気温が下がり、鍋料理が恋しい季節がやってきました。今年の傾向を探ってみると…。
スーパーでは…。
長野市のスーパー、ザ・ビッグ三輪店。今月から手軽に鍋料理ができる「つゆ」や「素」を集めたコーナーを店内3カ所に設け、合計30種類以上を並べています。
これに合わせて白菜やネギ、ニラなど材料となる野菜も目立つように陳列しています。店によりますと、新型コロナの影響でいわゆる「おうち時間」が増えたこともあって、売上は前年の3割増しになっているということです。
客:
「外食は控えて本当に家で食べるという生活をして、鍋をしたり、おでんをしたり。(鍋は)簡単だし、あったまるし、栄養的にもいい」
「子どもがマスクをしたがらないので、ちょっと外食した時に怖いな。子どもも鍋だったら野菜取ってくれるので(家族)みんな大好き」
ホームセンターの雑貨売り場では…。
(記者リポート)
「店頭にはずらりと鍋が並んでいますが、小さな一人用の鍋も置かれています」
こちらの店舗ではワンコインで買えるコンパクトな鍋や(398円税別)IH対応などの「一人用の鍋」を取りそろえています。店は食材と共に今後の売り上げに期待を寄せています。
綿半ホームエイド・倉島佳与子さん:
「今年はより小さい、1人前で食べられるような小さい鍋の食材などが(売り上げが)増えていくのではないかと少し期待してる」
この動きは飲食店でも…。こちらは養命酒製造が運営する、松本市の「和ダイニングくらすわ」です。今月18日からナツメや八角などの生薬を使った「黒養一人鍋」の提供を始めました。(税込2200円)

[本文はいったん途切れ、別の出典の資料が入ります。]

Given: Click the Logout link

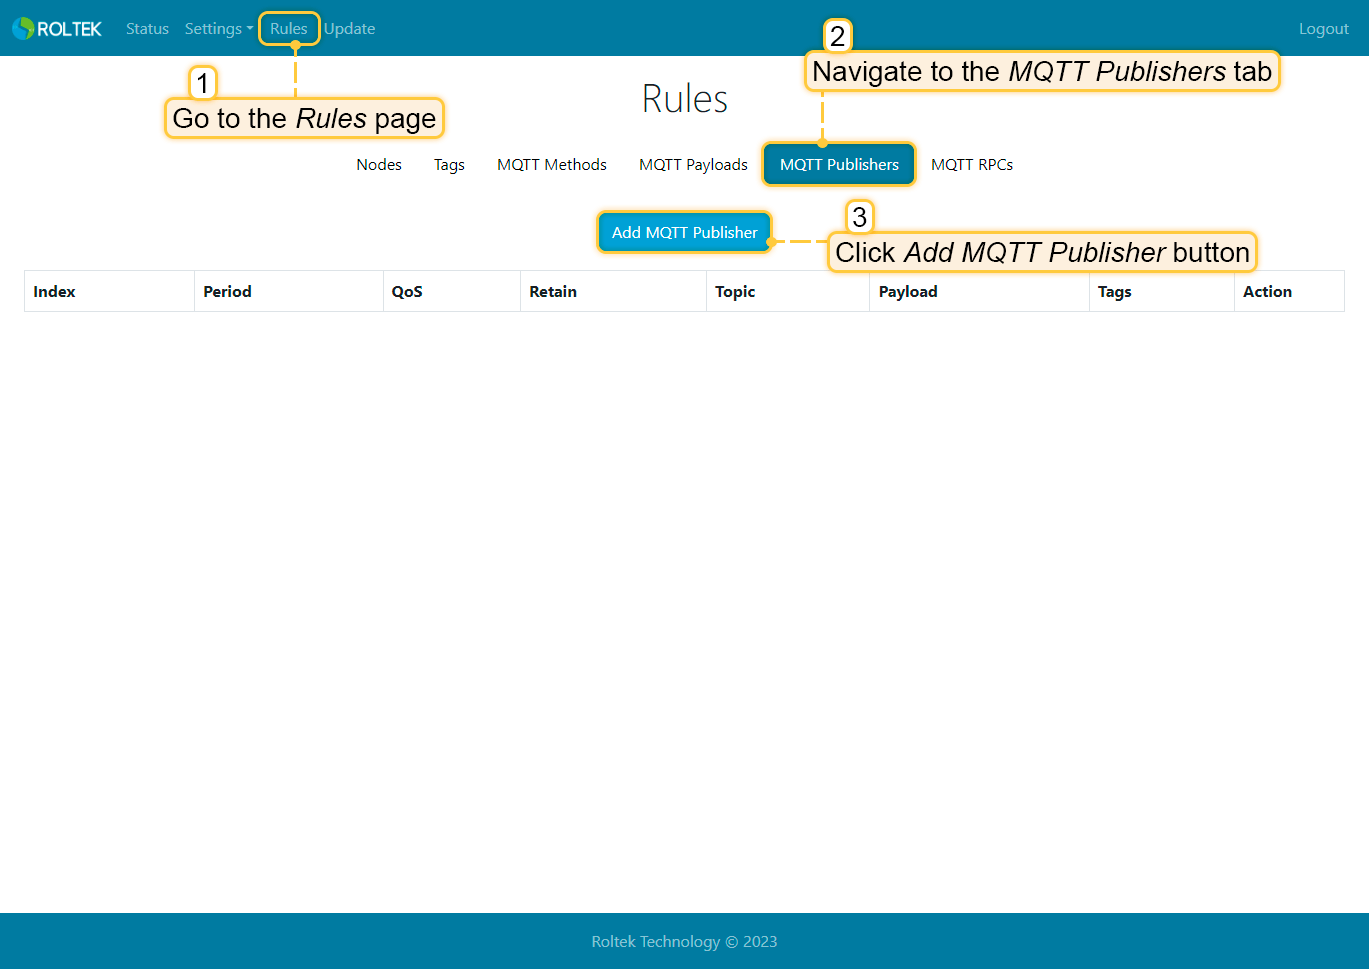Looking at the screenshot, I should point(1323,29).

白菜や赤大根などの旬の野菜を始め、豚肉や豆腐を生薬の入ったスープで煮込んだ鍋です。
(記者リポート)
「生薬の独特の香りがするんですが、これがまた食欲をそそりますね。いただきます。しょうゆベースの味に、にんにくとショウガが効いていて、体の芯まで温まりそうですね」
和ダイニングくらすわ・宮坂兼一朗料理長:
「冬の一つの楽しみである鍋なんですけど、コロナの時期なので、みんなで鍋をつつくことに抵抗があると思って。安心安全に食べてもらえるように一人鍋を始めた」
鍋は以前からある2人前用のものを活用していてボリュームもたっぷり。〆はラーメンがおすすめということです。
和ダイニングくらすわ・宮坂兼一朗料理長:
「トウガラシやショウガ、養命酒に使われてる生薬を数種類入れた香り高いスープになっている。1人で来た客も、気軽に来てもらえるような感じになってくれれば」
業界団体のガイドラインも大皿は避けて、料理は個々に提供するよう求めており、小(個)鍋はこれに沿ったメニューです。
公衆衛生看護が専門の長野保健医療大学・塚田ゆみ子助教は「家族で鍋を囲む場合、極力1人が専用の箸を使い、取り分けた方がよい」としていますが「家族の中に仕事などで不特定多数と接触した人がいる場合は、安心して味わうための選択肢として1人鍋スタイルも有効なのでは」としています。
食卓にも影響を及ぼす新型コロナ。「こなべ」も新たな日常の一つになるかもしれません。